There are hidden gems and wonderful places to discover in every state, and state parks in Oklahoma are no exception. Beavers Bend State Park, near Hochatown, Oklahoma is an over 3,000 acre state park that boasts some of the most stunning landscapes in the eastern half of the state. The Lower Mountain Fork River runs through the park and provides ample opportunities for floating, boating, as well as fishing and fly fishing. Nearby Broken Bow lake is a large and beautiful lake for even more boating and water recreation. The state park also operates a 40 room lodge, as well as rental cabins, RV sites, and tent sites. It’s a wonderful place for families to explore, with a miniature train to ride, seasonal horseback riding, miniature golf, boat rentals, a swim beach, and more. The Forest Heritage Museum has dioramas depicting the history of the area, painted by the Smokey Bear artist, Harry Rossoll. The museum has a wealth of history and information, as well as an art museum, which sometimes features wood cutting art from local artisans.
Beaver’s Bend Nature Center
One of our favorite stops is the Beaver’s Bend Nature Center, a charming building that houses hands-on learning opportunities. Here you can touch a variety of natural specimens like feathers, turtle shells, antlers, snake sheds, and more. There are often naturalist or ranger led programs that take place around a campfire by the river when the weather is right. Plus, check the schedule for arts and crafts programs and guided nature hikes.
Explore Hiking Trails
There are also multiple hiking trails at the park, ranging from less than a mile to ten miles. We’ve explored them all but our favorite trail is the strenuous and “expert” rated Skyline trail. The trail weaves through, up, down, and around the entire park, joining several trails together and offering incredible views of the river along the way. Do not underestimate this hike! Yes, our children have done it, but they are not novice hikers and have regularly hiked many 6 to 8 mile hikes before we took them on this trail. It is a beautiful hike that will push you and take you to some gorgeous views, up and down mountains, and beside a beautiful creek. One tip, the last mile and a half of hike is on paved road to get back to your vehicle.
Here are a few things to keep in mind for this hike:
- Remove or hide all valuables from your car when you are leaving.

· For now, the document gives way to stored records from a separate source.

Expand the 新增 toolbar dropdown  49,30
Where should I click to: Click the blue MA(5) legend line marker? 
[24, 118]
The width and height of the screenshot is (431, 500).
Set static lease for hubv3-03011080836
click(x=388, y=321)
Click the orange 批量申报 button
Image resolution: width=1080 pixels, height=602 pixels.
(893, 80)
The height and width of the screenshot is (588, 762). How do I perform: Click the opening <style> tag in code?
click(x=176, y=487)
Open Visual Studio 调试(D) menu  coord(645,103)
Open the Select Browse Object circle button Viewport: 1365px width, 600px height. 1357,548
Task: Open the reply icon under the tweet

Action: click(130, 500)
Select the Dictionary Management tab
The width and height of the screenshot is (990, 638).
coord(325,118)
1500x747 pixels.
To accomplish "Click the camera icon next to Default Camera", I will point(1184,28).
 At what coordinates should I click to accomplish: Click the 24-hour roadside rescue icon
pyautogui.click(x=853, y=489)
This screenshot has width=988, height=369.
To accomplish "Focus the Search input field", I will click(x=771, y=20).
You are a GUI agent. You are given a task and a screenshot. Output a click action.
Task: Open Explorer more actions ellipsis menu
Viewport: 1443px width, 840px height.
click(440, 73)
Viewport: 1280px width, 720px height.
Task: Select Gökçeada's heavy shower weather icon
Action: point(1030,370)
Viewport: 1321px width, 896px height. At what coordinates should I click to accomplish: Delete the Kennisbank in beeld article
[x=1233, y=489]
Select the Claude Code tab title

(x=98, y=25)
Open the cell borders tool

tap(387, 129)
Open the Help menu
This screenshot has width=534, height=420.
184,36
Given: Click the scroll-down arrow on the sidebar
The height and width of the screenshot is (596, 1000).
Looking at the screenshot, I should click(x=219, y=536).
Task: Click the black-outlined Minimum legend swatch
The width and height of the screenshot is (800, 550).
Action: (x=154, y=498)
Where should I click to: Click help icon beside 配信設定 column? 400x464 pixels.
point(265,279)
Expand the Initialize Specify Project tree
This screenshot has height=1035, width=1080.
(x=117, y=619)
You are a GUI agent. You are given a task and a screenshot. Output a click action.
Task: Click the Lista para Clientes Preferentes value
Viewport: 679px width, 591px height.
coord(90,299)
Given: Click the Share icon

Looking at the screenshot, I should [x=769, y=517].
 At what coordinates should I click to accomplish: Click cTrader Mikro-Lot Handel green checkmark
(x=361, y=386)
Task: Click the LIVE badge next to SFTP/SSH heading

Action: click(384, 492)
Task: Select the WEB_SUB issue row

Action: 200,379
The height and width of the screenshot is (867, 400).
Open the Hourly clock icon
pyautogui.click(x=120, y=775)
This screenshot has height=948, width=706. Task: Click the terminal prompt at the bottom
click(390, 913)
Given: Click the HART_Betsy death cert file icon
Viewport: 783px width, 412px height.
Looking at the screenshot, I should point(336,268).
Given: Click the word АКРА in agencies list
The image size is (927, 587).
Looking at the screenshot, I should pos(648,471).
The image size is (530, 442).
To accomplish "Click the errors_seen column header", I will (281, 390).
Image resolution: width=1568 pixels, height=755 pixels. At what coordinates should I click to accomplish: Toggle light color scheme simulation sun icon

- Pro tip: stash a change of clothes for everyone and a salty snack for the ride home, in the trunk. Plus extra water.
- Use an app like AllTrails or Gaia to download an offline version of the map before you begin hiking. Cell service is spotty and having an offline map is helpful for navigation purposes.
- In the AllTrails app, you can look up the Skyline Trail and begin navigating. It will show where you are on the trail and you can course correct if you veer off.
- Carry plenty of water, using a water bladder like a Camelbak in your backpack to save on space and weight.
- Remember the Ten Essentials.
- Carry extra snacks to help encourage everyone to keep going. Sometimes we play a game where we take a bite of a good snack (like a GoMacro bar) every mile or every half mile.
- Sing songs as you walk, tell a story as you walk, talking makes the miles pass by and it’s a great way to build into your relationships.
- This trail is best hiked in the fall through the spring, avoid the summer month’s due to heat and insects.
- Wear bug spray and tick repellent.
- Be aware of your surroundings and the weather, bring raincoats if rain is suspected and be mindful of trails becoming dangerous in wet conditions.
- There are several water crossings that may become difficult after a hard rain, in high water.
- Start your hike early so you have plenty of time to hike in the daylight, the hike can easily take five to six hours depending on your pace.
- Remember to take photos and enjoy your journey!
Keep in Mind
This trail is not suitable for young children and novice hikers. There are some very steep ascents and descents, as well as portions along cliffs and water crossings. If you’d like to hike at Beaver’s Bend State Park with younger children, I would recommend the Lookout Mountain Loop, the Tree Trail, the Spill Way Loop, Friends Loop, or Lakeview Lodge trail. For any hike you embark on, please remember to practice Leave No Trace principles, carry out what you carry in, do not shortcut switchbacks, and be respectful of the natural environment or any animals you may encounter.